### MATERIAL PROVIDED
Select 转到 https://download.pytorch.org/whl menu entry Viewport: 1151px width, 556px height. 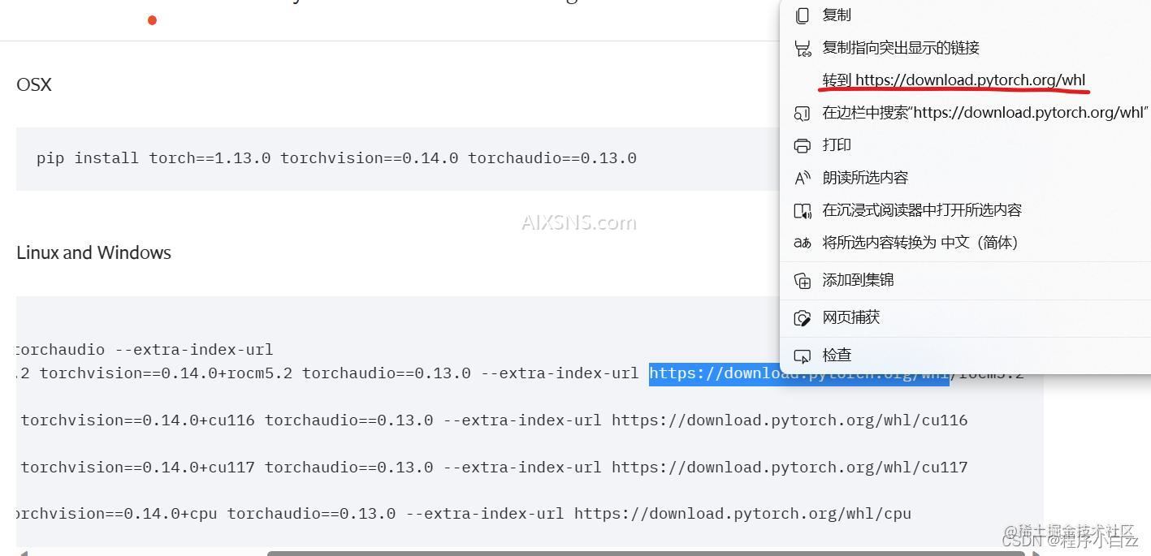point(954,80)
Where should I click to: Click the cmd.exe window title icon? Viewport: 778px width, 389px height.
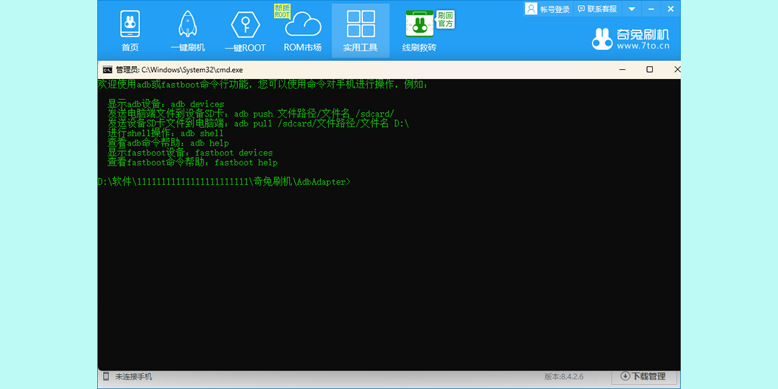[x=108, y=69]
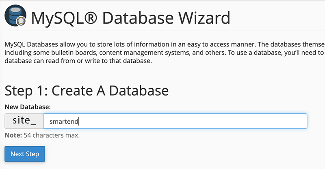
Task: Click the words "Step 1:" in the heading
Action: 25,90
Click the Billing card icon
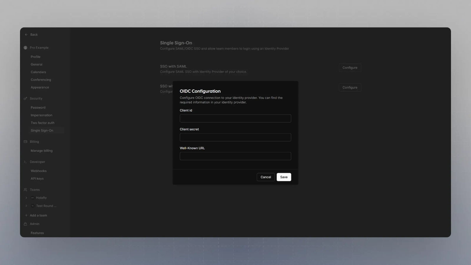Viewport: 471px width, 265px height. coord(25,142)
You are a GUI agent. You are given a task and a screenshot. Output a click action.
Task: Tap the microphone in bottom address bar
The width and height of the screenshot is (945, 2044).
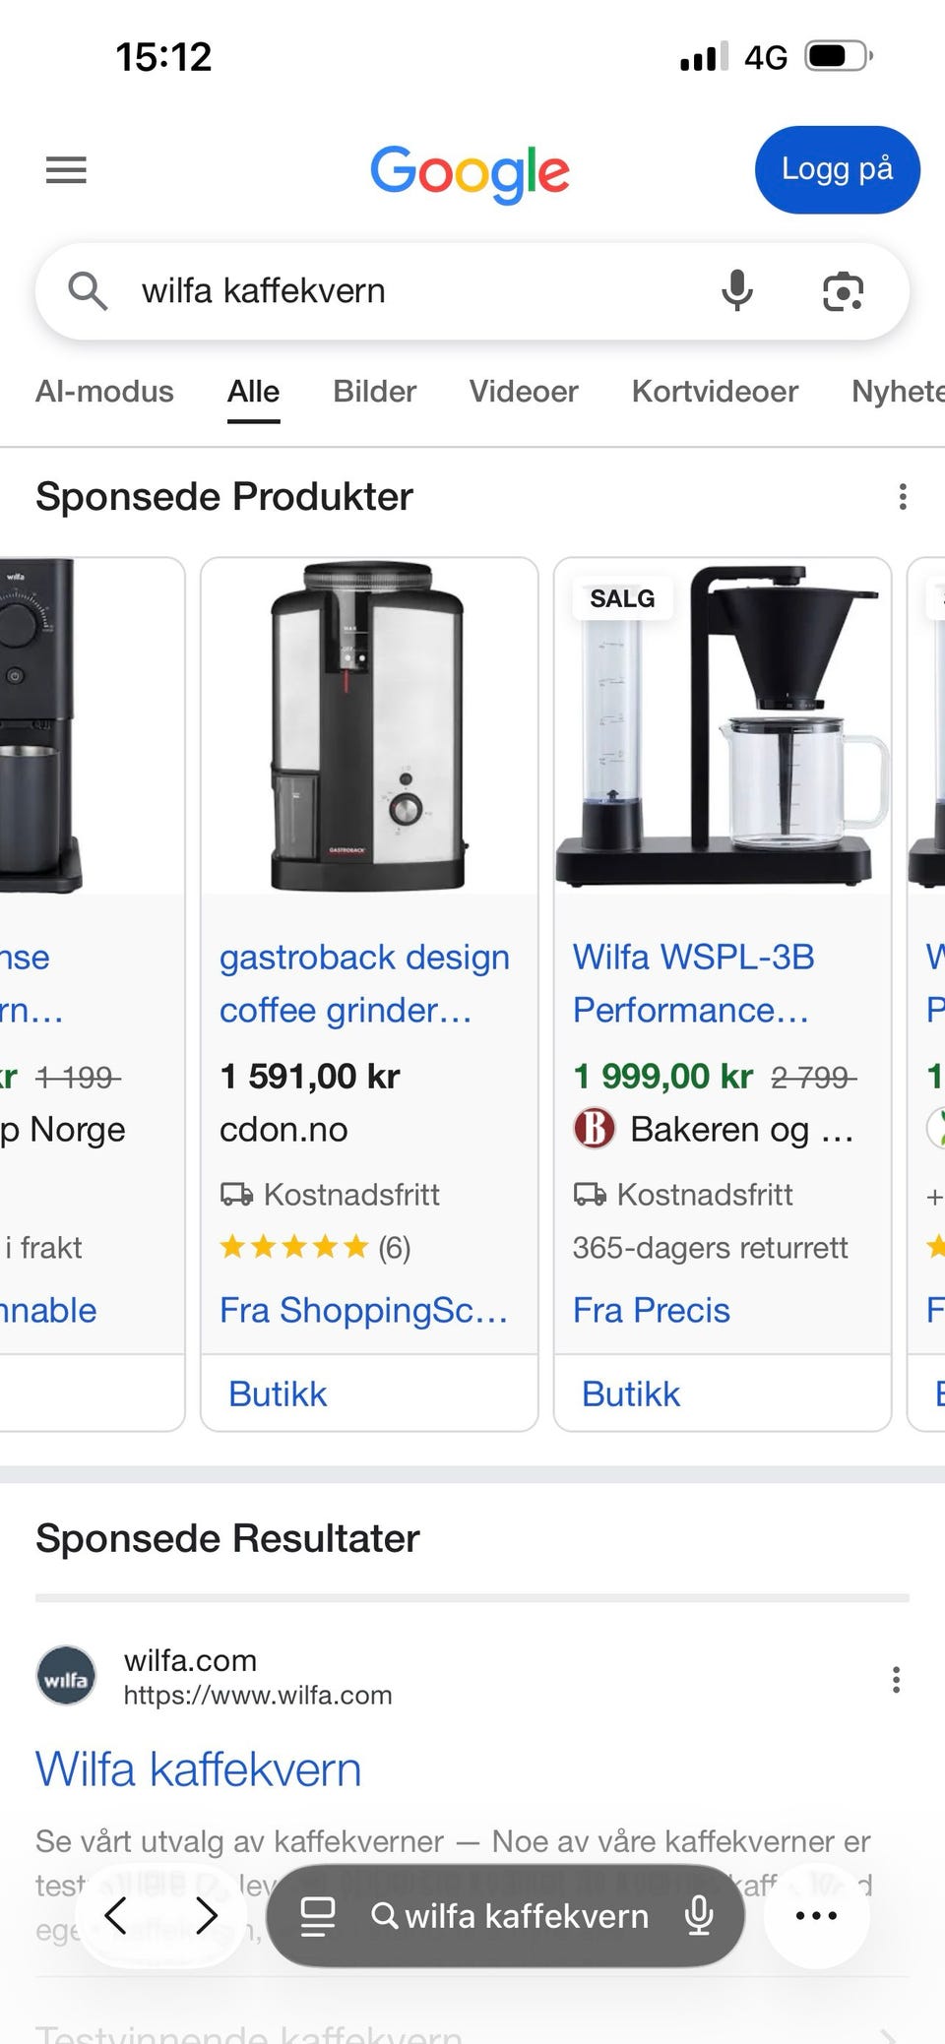point(699,1915)
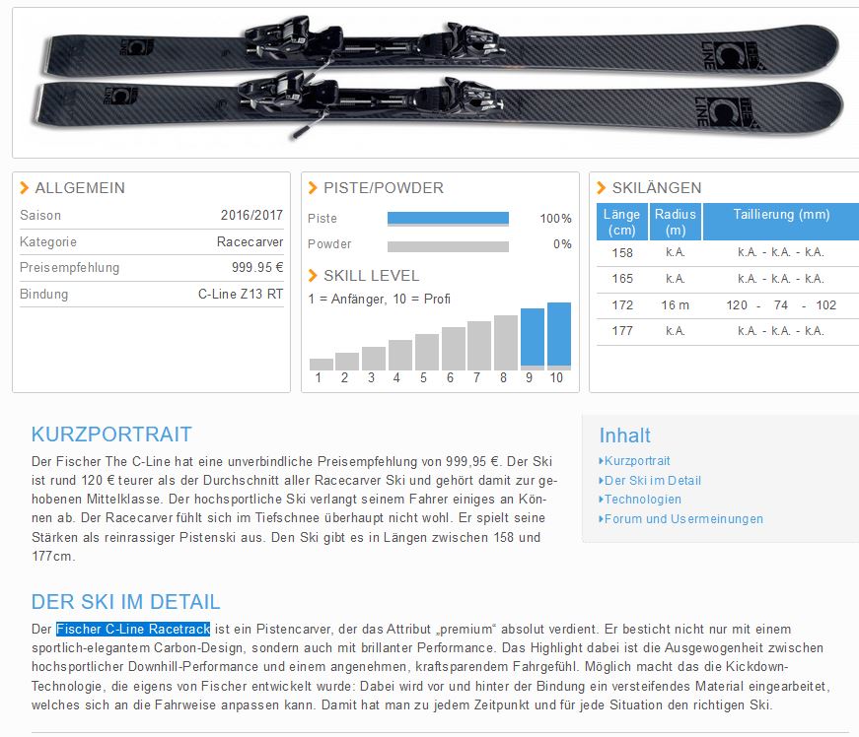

### DIRECTIONS FOR THIS TASK
Your output must consist only of the lines from the line with "Task: Tap the" through the final line of the data, both included, reproduced exactly and free of pictures.

### ANSWER SPACE
Task: Tap the microphone in bottom address bar
The width and height of the screenshot is (945, 2044).
point(699,1915)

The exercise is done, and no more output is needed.